*Task*
In the response, the entries must appear exactly as supplied.

*Data shown*
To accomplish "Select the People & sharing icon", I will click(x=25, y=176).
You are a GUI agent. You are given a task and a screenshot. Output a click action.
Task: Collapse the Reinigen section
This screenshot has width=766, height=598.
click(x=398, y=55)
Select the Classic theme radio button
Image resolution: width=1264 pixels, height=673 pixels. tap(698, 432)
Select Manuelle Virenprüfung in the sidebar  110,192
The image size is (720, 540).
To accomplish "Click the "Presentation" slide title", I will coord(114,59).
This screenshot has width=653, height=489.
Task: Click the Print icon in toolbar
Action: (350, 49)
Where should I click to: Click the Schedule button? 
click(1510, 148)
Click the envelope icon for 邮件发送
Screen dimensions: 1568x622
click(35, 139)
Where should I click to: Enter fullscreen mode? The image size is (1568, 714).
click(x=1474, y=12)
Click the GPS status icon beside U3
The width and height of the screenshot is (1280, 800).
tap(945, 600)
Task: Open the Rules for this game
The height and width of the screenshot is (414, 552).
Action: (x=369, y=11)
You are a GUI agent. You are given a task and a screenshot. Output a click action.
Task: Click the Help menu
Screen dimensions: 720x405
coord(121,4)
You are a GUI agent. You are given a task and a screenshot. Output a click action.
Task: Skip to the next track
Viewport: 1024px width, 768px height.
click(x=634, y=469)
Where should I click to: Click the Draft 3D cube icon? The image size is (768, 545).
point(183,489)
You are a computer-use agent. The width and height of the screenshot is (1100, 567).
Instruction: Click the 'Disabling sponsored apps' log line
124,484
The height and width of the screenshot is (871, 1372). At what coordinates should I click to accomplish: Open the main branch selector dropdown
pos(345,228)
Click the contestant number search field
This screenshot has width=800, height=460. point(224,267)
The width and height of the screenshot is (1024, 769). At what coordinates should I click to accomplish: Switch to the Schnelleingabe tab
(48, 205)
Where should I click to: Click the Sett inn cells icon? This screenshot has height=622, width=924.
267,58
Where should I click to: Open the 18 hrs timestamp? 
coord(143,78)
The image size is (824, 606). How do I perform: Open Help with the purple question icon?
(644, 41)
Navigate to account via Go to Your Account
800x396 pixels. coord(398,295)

*Response to the task*
To accomplish "Select the People & sharing icon", I will click(x=25, y=176).
You are a GUI agent. You are given a task and a screenshot. Output a click action.
Task: Collapse the Reinigen section
This screenshot has width=766, height=598.
click(x=398, y=55)
Select the Classic theme radio button
Image resolution: width=1264 pixels, height=673 pixels. tap(698, 432)
Select Manuelle Virenprüfung in the sidebar  110,192
The image size is (720, 540).
To accomplish "Click the "Presentation" slide title", I will coord(114,59).
This screenshot has width=653, height=489.
Task: Click the Print icon in toolbar
Action: (350, 49)
Where should I click to: Click the Schedule button? 
click(1510, 148)
Click the envelope icon for 邮件发送
Screen dimensions: 1568x622
click(35, 139)
Where should I click to: Enter fullscreen mode? The image size is (1568, 714).
click(x=1474, y=12)
Click the GPS status icon beside U3
The width and height of the screenshot is (1280, 800).
tap(945, 600)
Task: Open the Rules for this game
The height and width of the screenshot is (414, 552).
Action: (x=369, y=11)
You are a GUI agent. You are given a task and a screenshot. Output a click action.
Task: Click the Help menu
Screen dimensions: 720x405
coord(121,4)
You are a GUI agent. You are given a task and a screenshot. Output a click action.
Task: Skip to the next track
Viewport: 1024px width, 768px height.
click(x=634, y=469)
Where should I click to: Click the Draft 3D cube icon? The image size is (768, 545).
point(183,489)
You are a computer-use agent. The width and height of the screenshot is (1100, 567).
Instruction: Click the 'Disabling sponsored apps' log line
124,484
The height and width of the screenshot is (871, 1372). At what coordinates should I click to accomplish: Open the main branch selector dropdown
pos(345,228)
Click the contestant number search field
This screenshot has width=800, height=460. point(224,267)
The width and height of the screenshot is (1024, 769). At what coordinates should I click to accomplish: Switch to the Schnelleingabe tab
(48, 205)
Where should I click to: Click the Sett inn cells icon? This screenshot has height=622, width=924.
267,58
Where should I click to: Open the 18 hrs timestamp? 
coord(143,78)
The image size is (824, 606). How do I perform: Open Help with the purple question icon?
(644, 41)
Navigate to account via Go to Your Account
800x396 pixels. coord(398,295)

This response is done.